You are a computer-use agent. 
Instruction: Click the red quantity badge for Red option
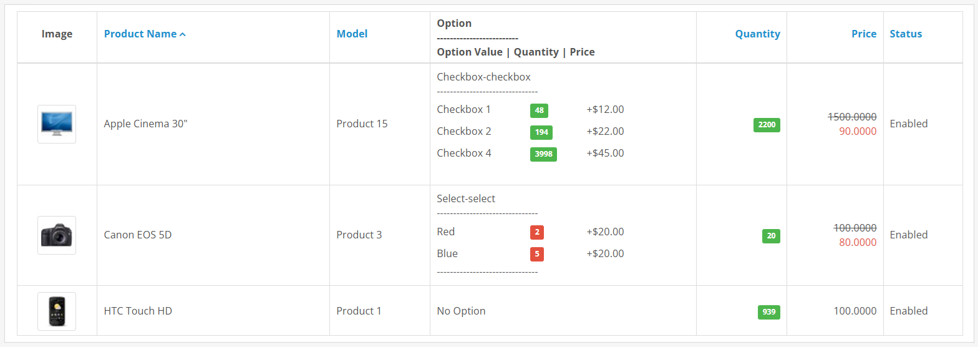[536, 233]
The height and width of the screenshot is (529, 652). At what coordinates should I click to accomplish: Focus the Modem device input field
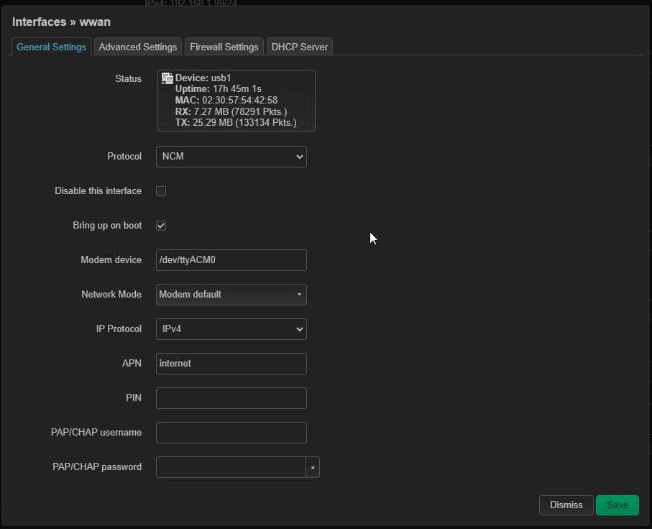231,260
····················
- _PROBLEM TO WORK ON_: Find the line holding "The height and" in the data above. Retype it and every later line exactly, through the end, but not the pictures.

- _SOLUTION_:
The height and width of the screenshot is (529, 652). At what coordinates should I click to accomplish: Focus the Modem device input field
231,260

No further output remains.